Although United Airlines recently announced an order for 40 new mainline Boeing 737-700s to replace some of the franchisee-operated regional jets now flying on its network, Bombardier has said this week that it does not believe a potential deal with United for a sizeable number of C Series aircraft is dead.

United’s overall requirement for 100-to-130 seat new aircraft to replace smaller regional jets is thought to be 100 aircraft, not 40, potentially leaving a fleet gap of 60 aircraft United will need to fill in the next few years. As long as oil and fuel prices remain extremely low, the 737-700 makes good sense for United; but should oil prices increase, which one day they must, the ageing Boeing design just isn’t competitive with the CS100 and CS300 in terms of operating economics.

Also, like Air Canada, United Airlines is a founding member of Star Alliance. United and Air Canada work closely to integrate their service products and schedules in many short-haul and long-haul markets. United will quickly learn from Air Canada exactly what benefits that operating CSeries jets might confer.

Swiss International Air Lines, a member of the Lufthansa Group and the launch customer for the CS100, is also a Star Alliance member. Now that two major Star Alliance carriers have shown strong confidence in the CSeries, it is clearly possible other Star Alliance member airlines may want to give the new Canadian jet family strong weight in their fleet-planning analyses.

Talking of alliances, Korean Air Lines, another CSeries customer, is a leading member of the SkyTeam Alliance. So is Delta Air Lines, currently one of the two most profitable carriers in the world.

Richard Anderson, Delta’s long-running and much-respected CEO, recently called the CSeries “a pretty impressive airplane” and Bombardier is known to have been in talks with Delta over a large potential order for CSeries jets.

It is not inconceivable that Air Canada’s landmark decision to order up to 75 CSeries aircraft could help to persuade Delta it should buy the Canadian aircraft. Delta has a strong US-Canada transborder route network and in Detroit it boasts a major hub which is closer to a very large Canadian population centre (southern Ontario) than any other large US hub airport.

Last but not least, Air Canada has a sizeable and very successful domestic and international competitor in WestJet. Already a big Bombardier customer through ordering 36 Q400s and optioning nine more for its regional arm WestJet Encore, WestJet has stuck to operating just one mainline aircraft family – the 737 – until recently.

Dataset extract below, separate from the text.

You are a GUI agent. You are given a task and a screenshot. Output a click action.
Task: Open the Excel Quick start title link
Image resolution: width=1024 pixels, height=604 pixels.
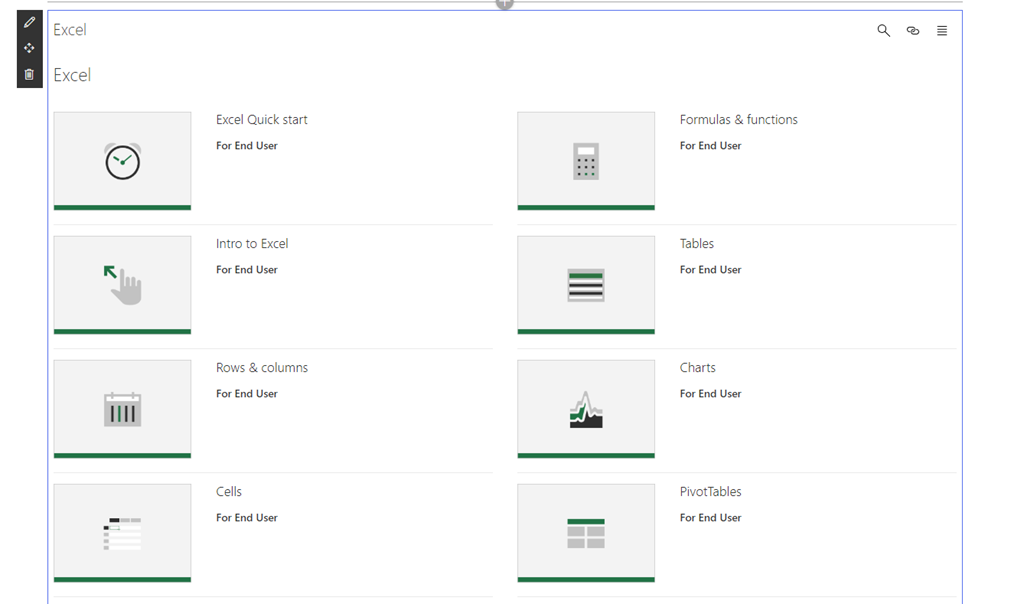click(262, 120)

Now, however, WestJet has begun operating 767-300ERs as well, so its crew scheduling, training, maintenance and customer-service activities have become much more complex.

As WestJet continues to grow profitably, it appears distinctly possible that the competitive pressure it feels as a result of Air Canada operating quiet, spacious, fuel-sipping new CSeries jets, together with the Canadian public’s desire for WestJet to operate home-grown aircraft, could persuade it to add a third aircraft family to its fast-growing fleet.